# How do you know if a linear transformation is one-to-one or onto?

## How do you know if a linear transformation is one-to-one or onto?

If there is a pivot in each column of the matrix, then the columns of the matrix are linearly indepen- dent, hence the linear transformation is one-to-one; if there is a pivot in each row of the matrix, then the columns of A span the codomain Rm, hence the linear transformation is onto.

## What is onto in linear algebra?

• A function y = f(x) is said to be onto (its codomain) if, for every y (in the codomain), there is an x such that y = f(x). Note: Every function is automatically onto its image by definition (Since we only talk about the range in calculus, this is probably why the codomain is never mentioned anymore).

## Is an exponential function one to one?

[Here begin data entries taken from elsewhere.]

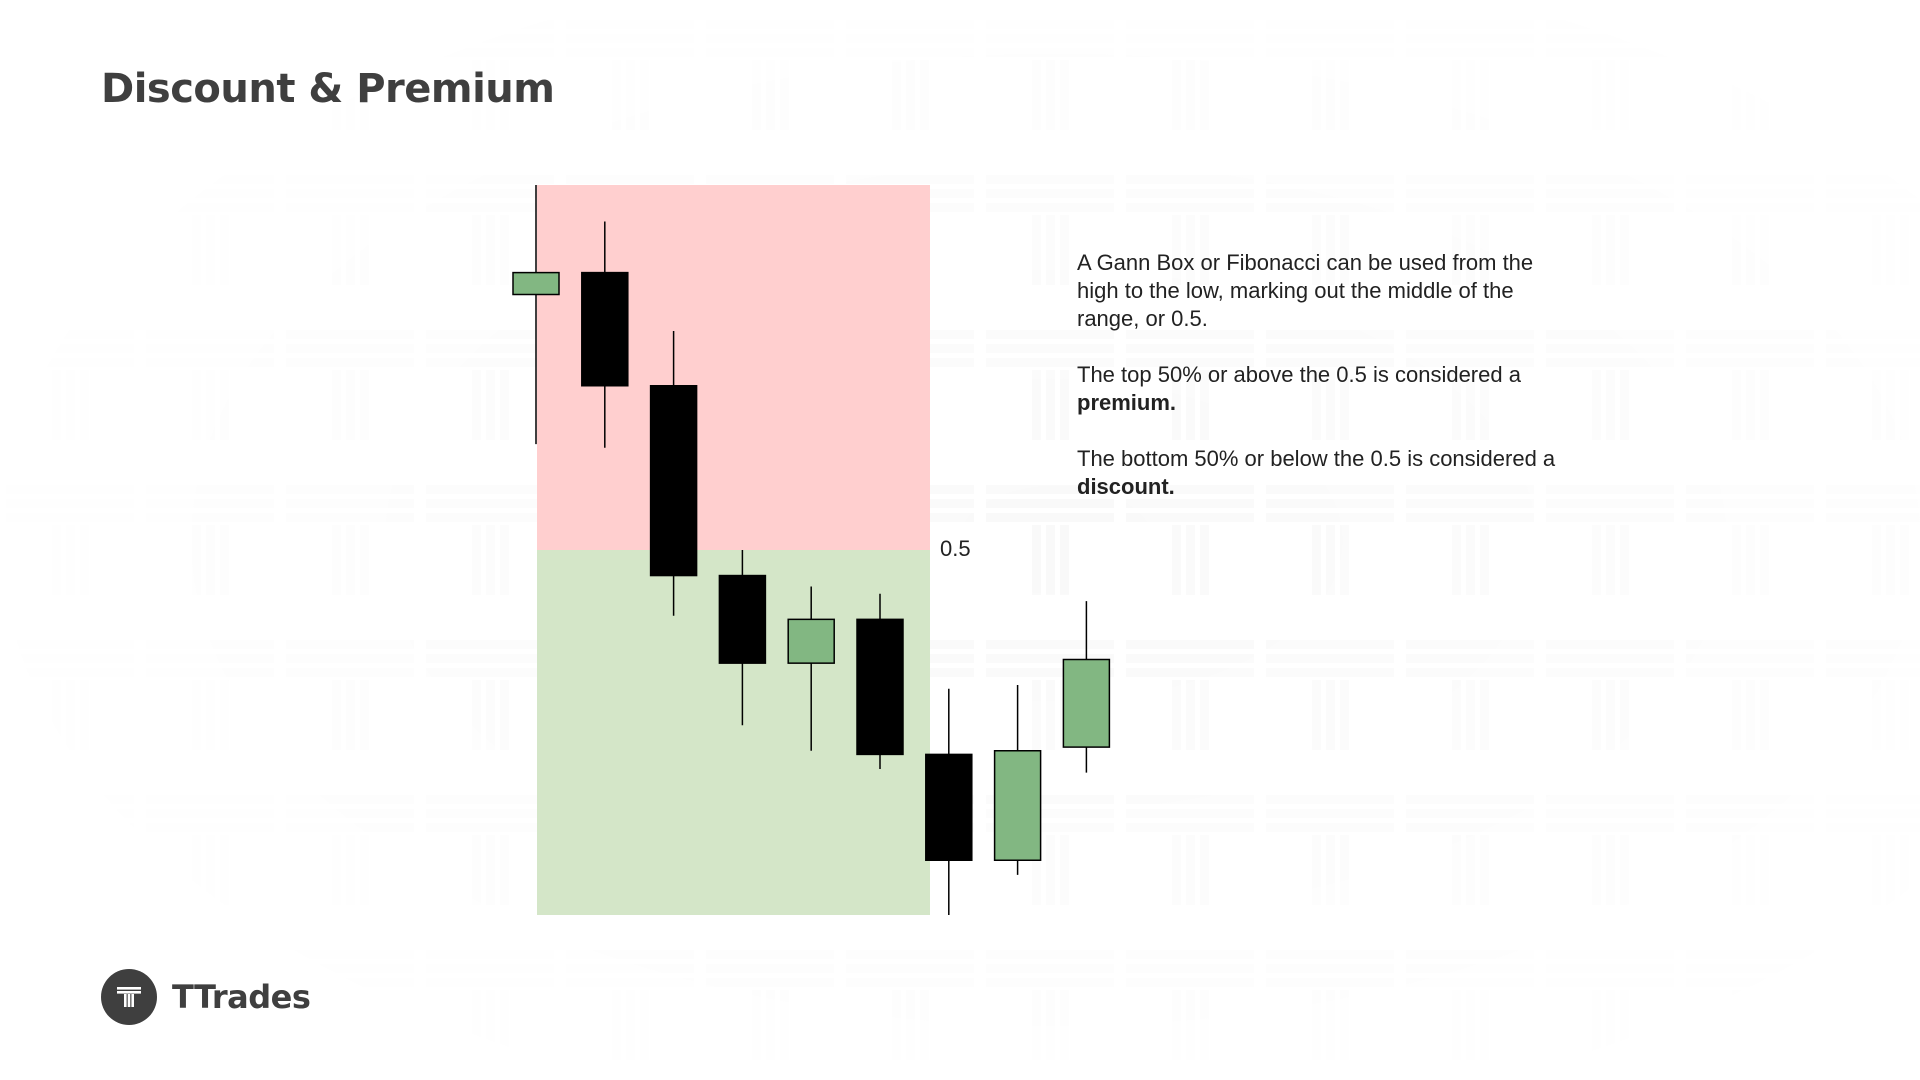 Image resolution: width=1920 pixels, height=1080 pixels. I want to click on brand-name: TTrades, so click(242, 997).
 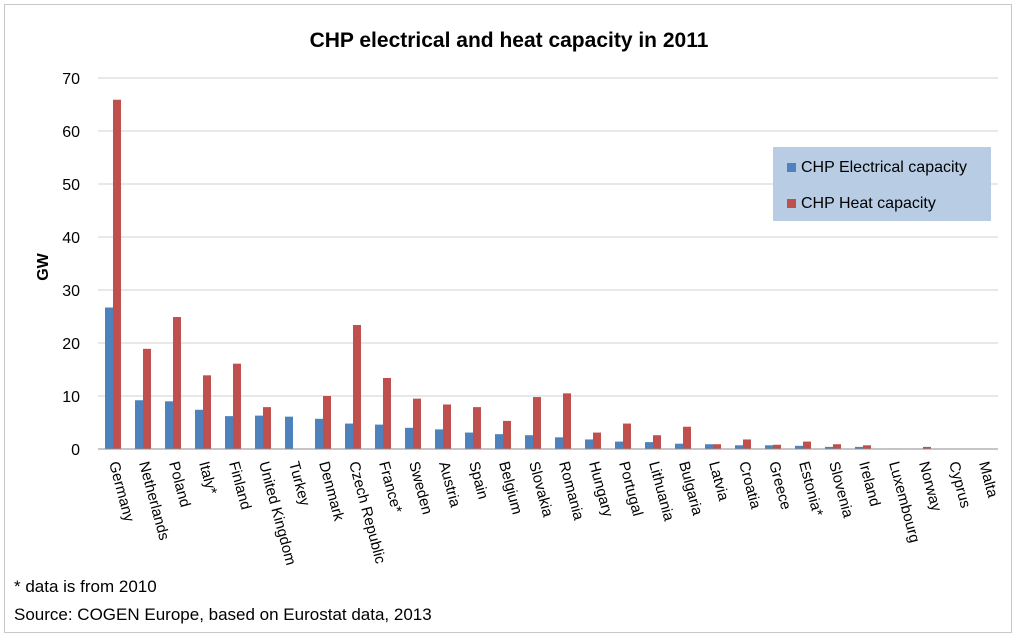 I want to click on y-tick-label: 30, so click(x=71, y=292).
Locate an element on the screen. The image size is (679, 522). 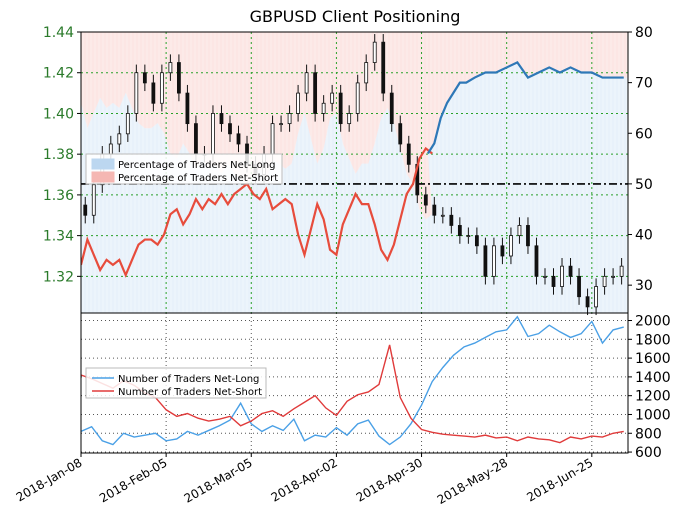
right-axis-tick-label: 80 is located at coordinates (644, 33).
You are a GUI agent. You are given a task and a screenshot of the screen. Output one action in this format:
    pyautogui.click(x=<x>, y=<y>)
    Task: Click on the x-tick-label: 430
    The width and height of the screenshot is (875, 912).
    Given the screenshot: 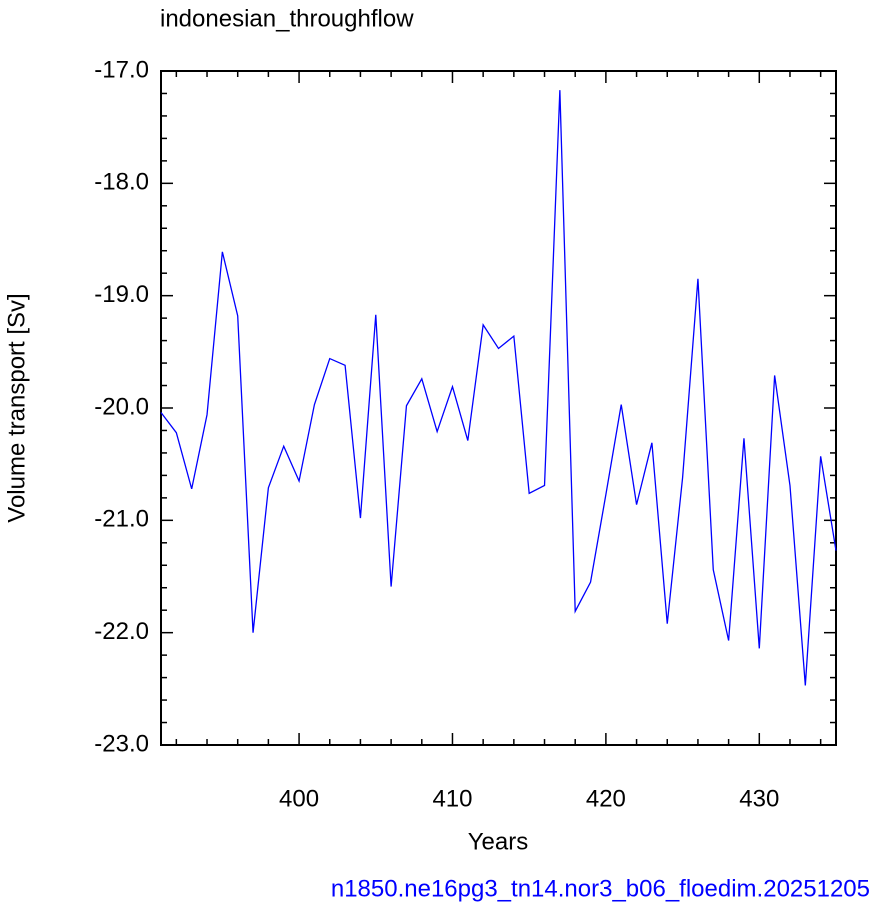 What is the action you would take?
    pyautogui.click(x=759, y=798)
    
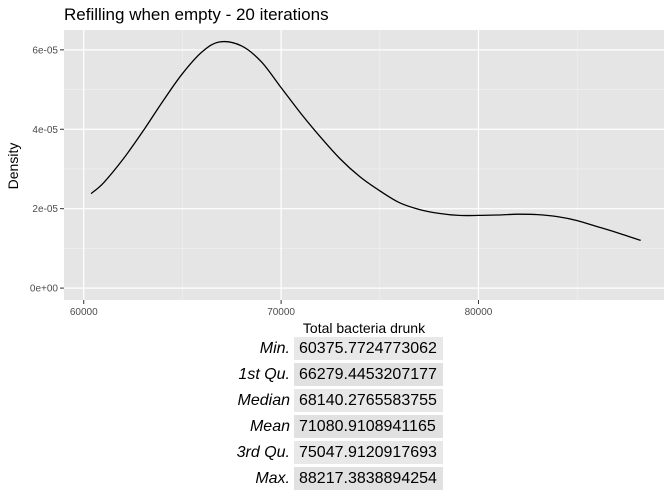 The width and height of the screenshot is (672, 493). Describe the element at coordinates (222, 348) in the screenshot. I see `summary-row: Min. 60375.7724773062` at that location.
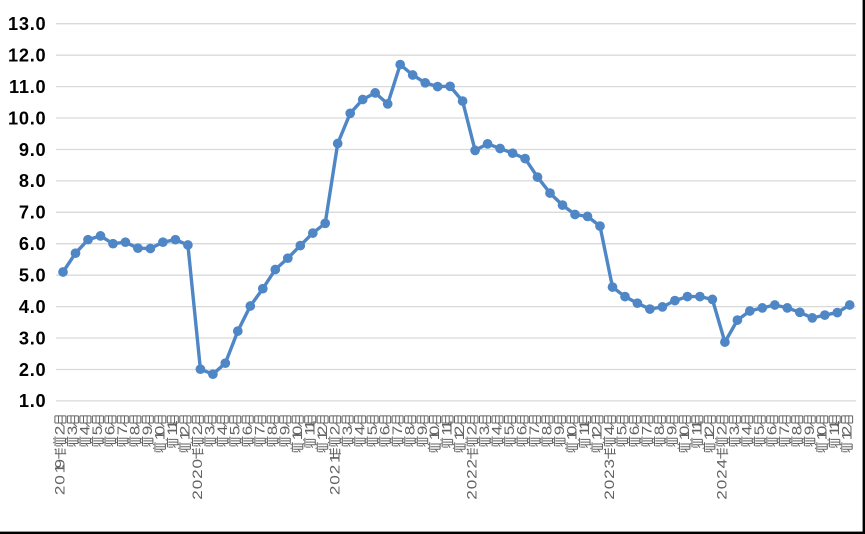 The width and height of the screenshot is (865, 534). Describe the element at coordinates (33, 307) in the screenshot. I see `svg-text: 4.0` at that location.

A function is one-to-one if and only if and only if. $f(x) = f(y) \\implies x = y$. This essentially captures the idea, only one input can produce a particular output, in a rigorous definition. Now for the simplest exponential function. $f(x) = e^x$.

## What is the definition of one to one?

1. adjective [ADJECTIVE noun] In a one-to-one relationship, one person deals directly with only one other person. One-to-one is also an adverb. If there is a one-to-one match between two sets of things, each member of one set matches a member of the other set. directly; in person; person to person on an equal basis

## What is an example of one to one function?

A one-to-one function is a function in which the answers never repeat. A normal function can have two different input values that produce the same answer, but a one-to-one function does not. Examples of this are: f(x) = x + 2 because for every input, you will get a different output.

## What is the matrix of a linear transformation?

The matrix of a linear transformation. The matrix of a linear transformation is a matrix for which \$$T(\\vec{x}) = A\\vec{x}\$$, for a vector \$$\\vec{x}\$$ in the domain of T. This means that applying the transformation T to a vector is the same as multiplying by this matrix.